想像の追いつかないあまりのもの凄さに、誰も声を発せなかったのである。
隣で薪割りをしていた屈強な男などは、その場でヘナヘナと鳶座りをしてしまっていたし、先ほどの老人に至っては泡を吹いてひっくり返ってしまっていた。
だが、それは余市やユキエも同様だった。
まさか…まさか!ここまでとわっ!!!
これまで響のパワーは自分に向けられたもの以外ではハサミムシへの踵落としが唯一であり、第三者視点ではっきりと見たのは、余市にとっても今回が初めてだったのだ。

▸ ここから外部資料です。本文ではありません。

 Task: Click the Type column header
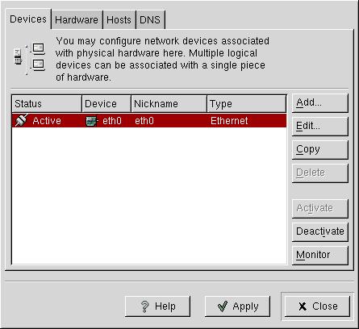[247, 103]
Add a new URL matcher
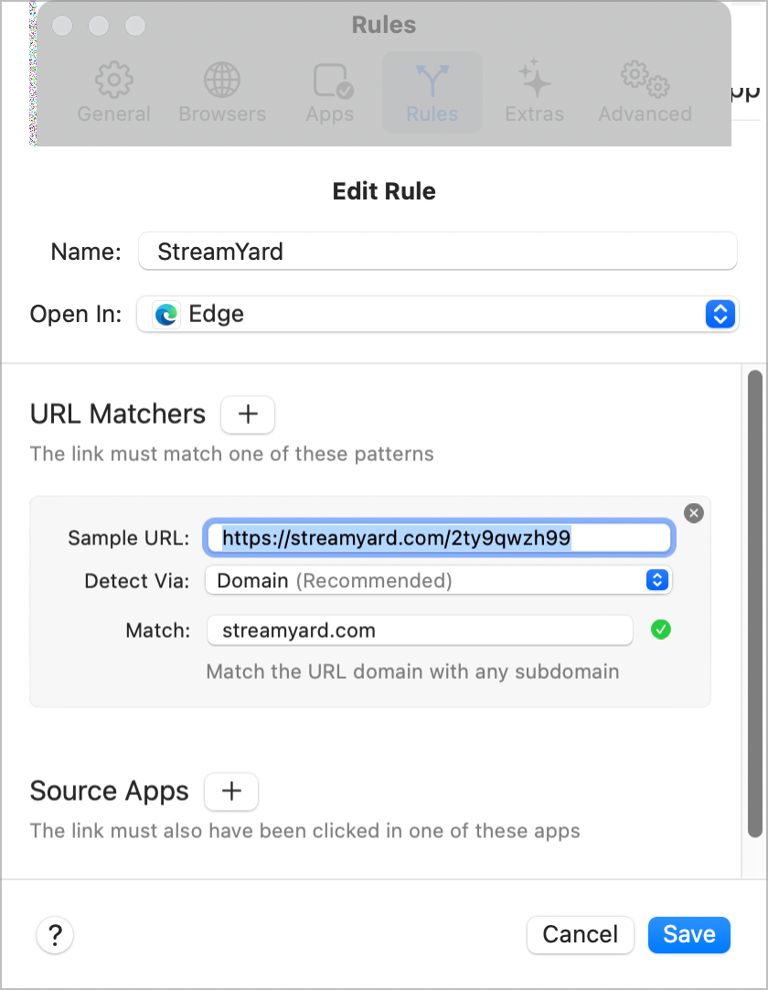Image resolution: width=768 pixels, height=990 pixels. tap(248, 414)
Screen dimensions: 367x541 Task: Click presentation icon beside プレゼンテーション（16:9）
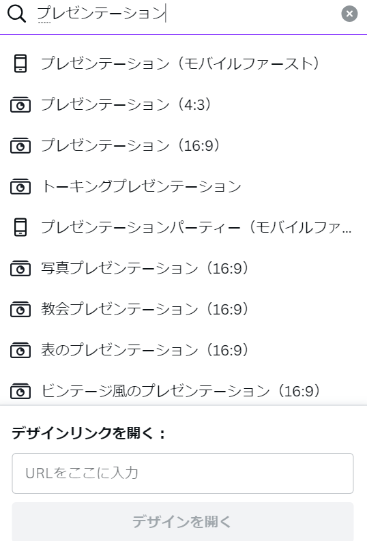click(20, 145)
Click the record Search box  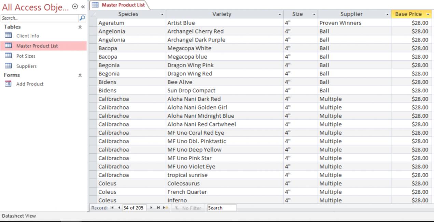(x=221, y=208)
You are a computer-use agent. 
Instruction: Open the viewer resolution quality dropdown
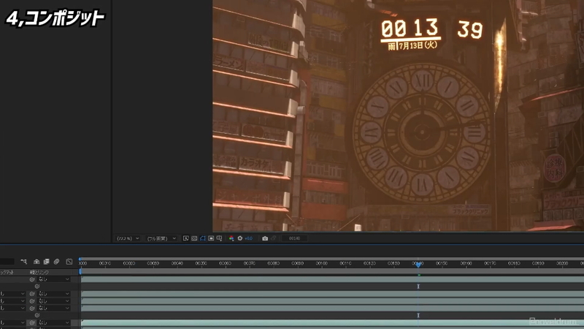tap(160, 238)
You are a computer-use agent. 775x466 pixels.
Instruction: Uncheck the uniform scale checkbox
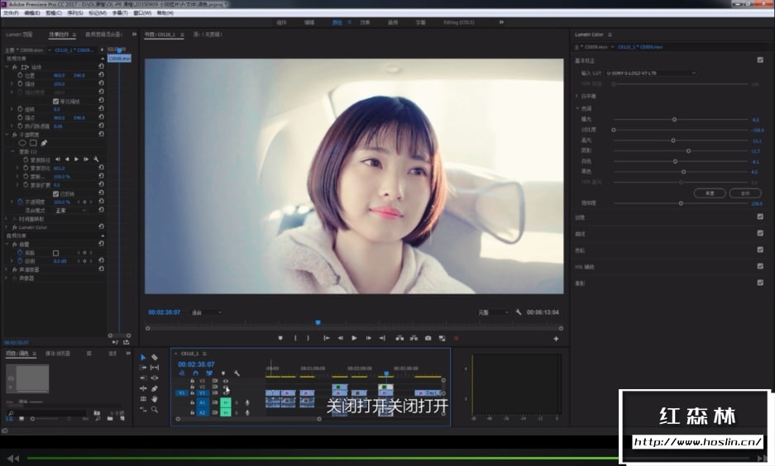pyautogui.click(x=55, y=101)
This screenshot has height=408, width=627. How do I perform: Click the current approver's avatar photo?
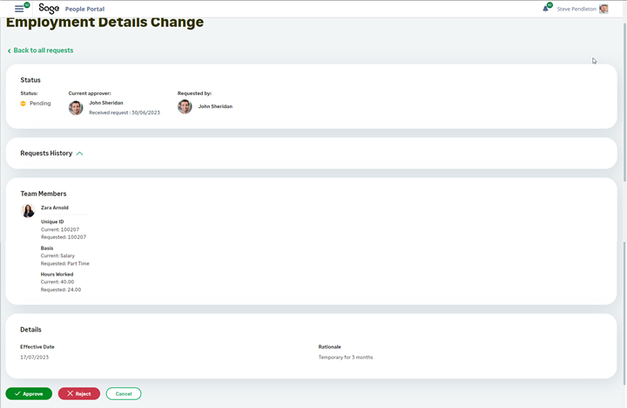click(76, 107)
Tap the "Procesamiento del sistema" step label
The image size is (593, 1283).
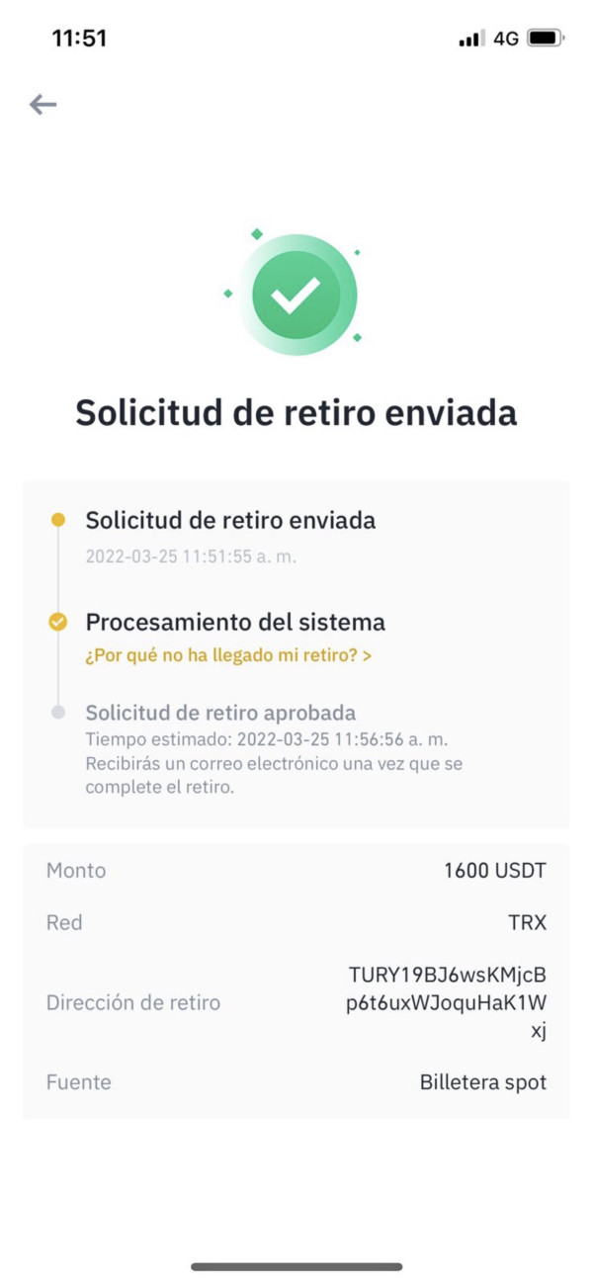click(x=235, y=622)
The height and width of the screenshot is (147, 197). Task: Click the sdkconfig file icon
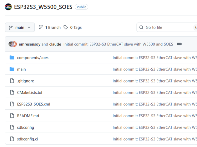(x=12, y=127)
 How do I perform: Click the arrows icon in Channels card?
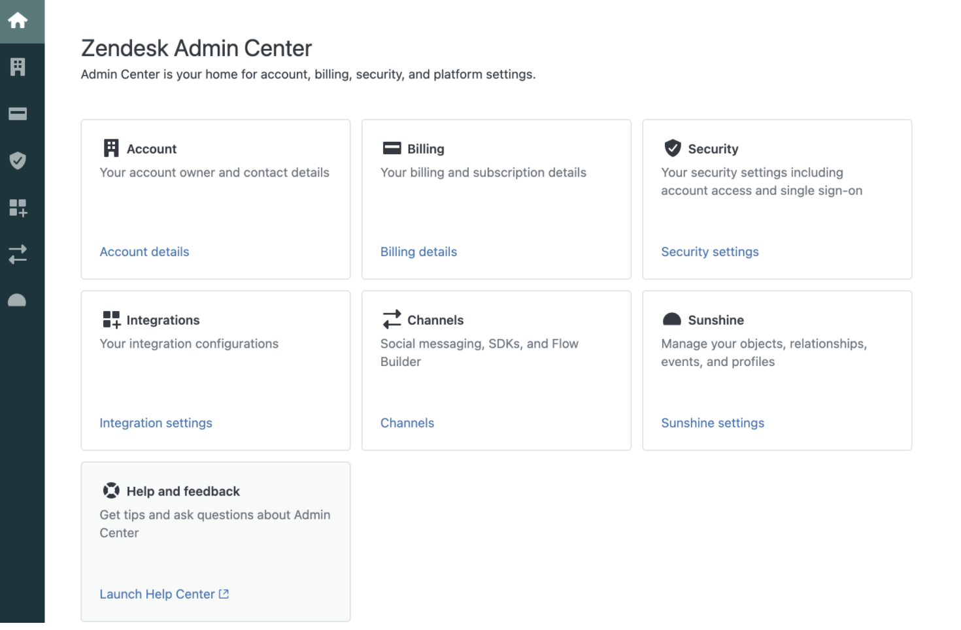(392, 320)
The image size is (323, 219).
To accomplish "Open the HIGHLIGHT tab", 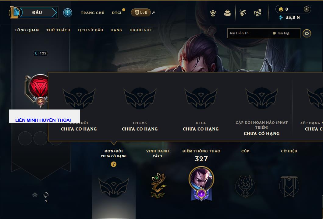I will coord(141,30).
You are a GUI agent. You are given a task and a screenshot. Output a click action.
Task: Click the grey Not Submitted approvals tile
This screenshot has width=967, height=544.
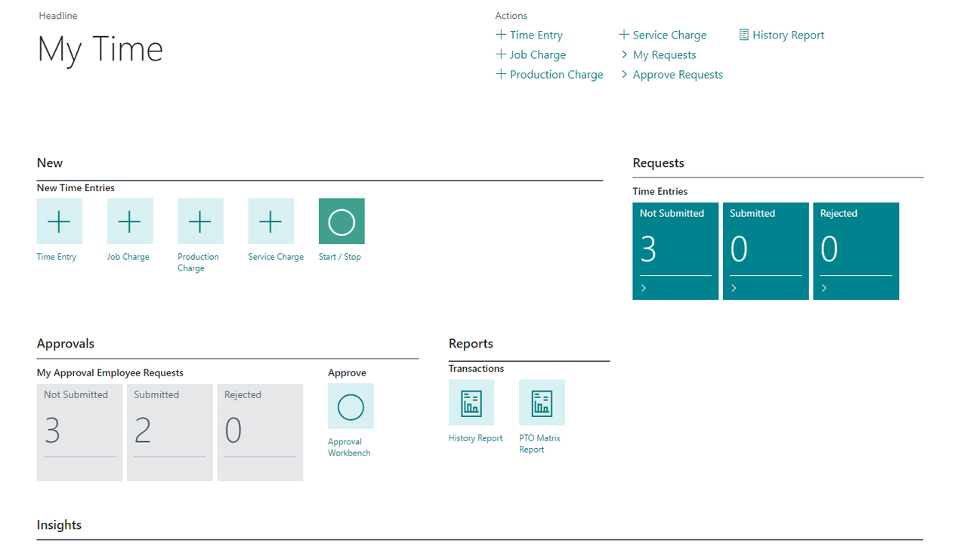pyautogui.click(x=79, y=431)
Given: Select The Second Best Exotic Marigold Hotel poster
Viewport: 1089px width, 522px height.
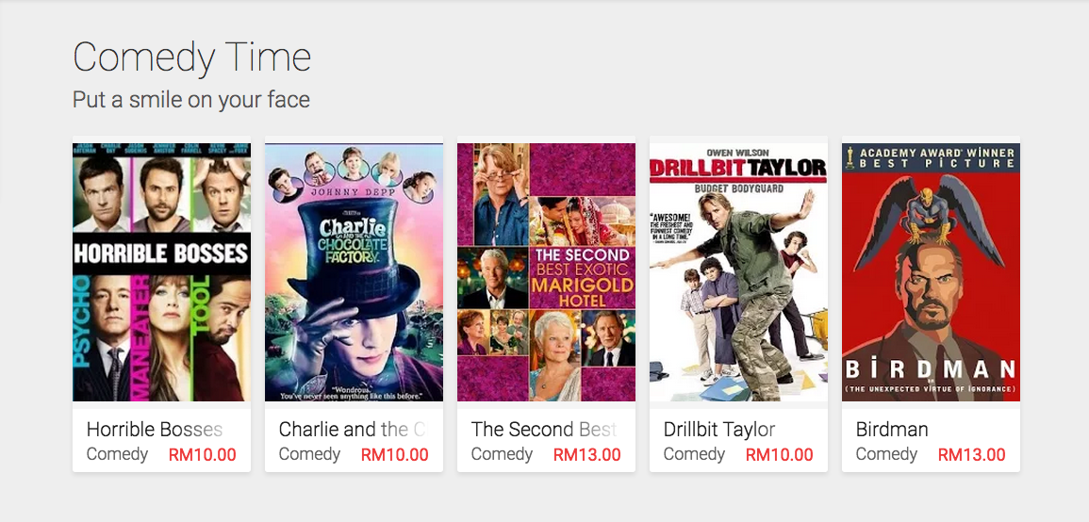Looking at the screenshot, I should point(546,271).
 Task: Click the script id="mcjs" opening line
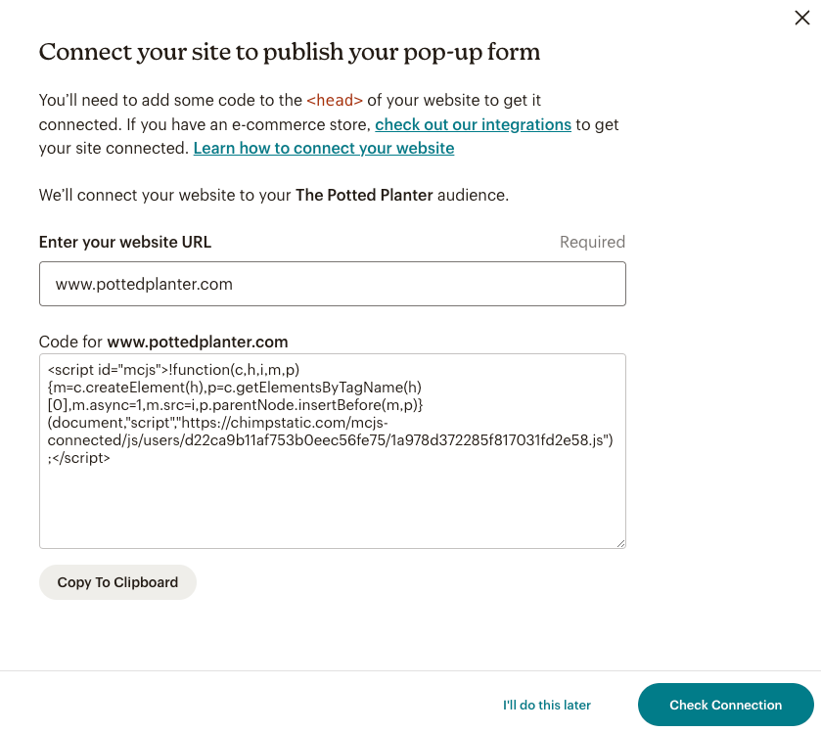(x=173, y=370)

そして余市に一時向けられていたユキエの憧憬の眼差しは、今、根こそぎ響に奪われてしまったのである。
「ひ、響お姉さん!!!凄過ぎるうぅぅーーー!!!」
折れたトゥーレの巨枝から飛び降りた響にユキエは駆け寄っていた。
だが不思議とジェラシー風味のパトスは芽生えなかった。何故なら、余市とて許されることなら響に走り寄って抱き付きたい気持ちでいっぱいだったからである。
その後、3人は響が調達してきた昼食を摂った。
斧の小町の出店で買ったものではあるが、肉体労働をした後だったので、結構、美味しく感じられた。
そうこうしているうちに、漸くギャラリーも居なくなり、余市たちは山のような薪をこっそりと金嚢に詰めたのである。金嚢の特殊性をあまりひとに知られたくはなかったのだ。
そして響にタオルを借りて、井戸の傍で身体を拭き終え、斧の小町を後にしたのである。
ユキエは終始、笑顔だった。
どうして響や余市がそんなに凄いのかをしつこく訊いてはきたが、響は一貫して、
「ユキエも修行すれば余市程度にはなれる」
と言っていた…。
やや複雑な心境ではあるが、余市のこのパワーは99パーセントが宝珠によって授かったものなのだ。
ここは謙虚にならねばならぬ。響はもともと相当強かったのだし…。
予想以上に早く薪割りミッションが終わってしまったが、さてこの後はどうするのだろう?
折角、30分もかけてあの桟道を下りて来たのだ。このまま帰るには何だか惜しい気がする。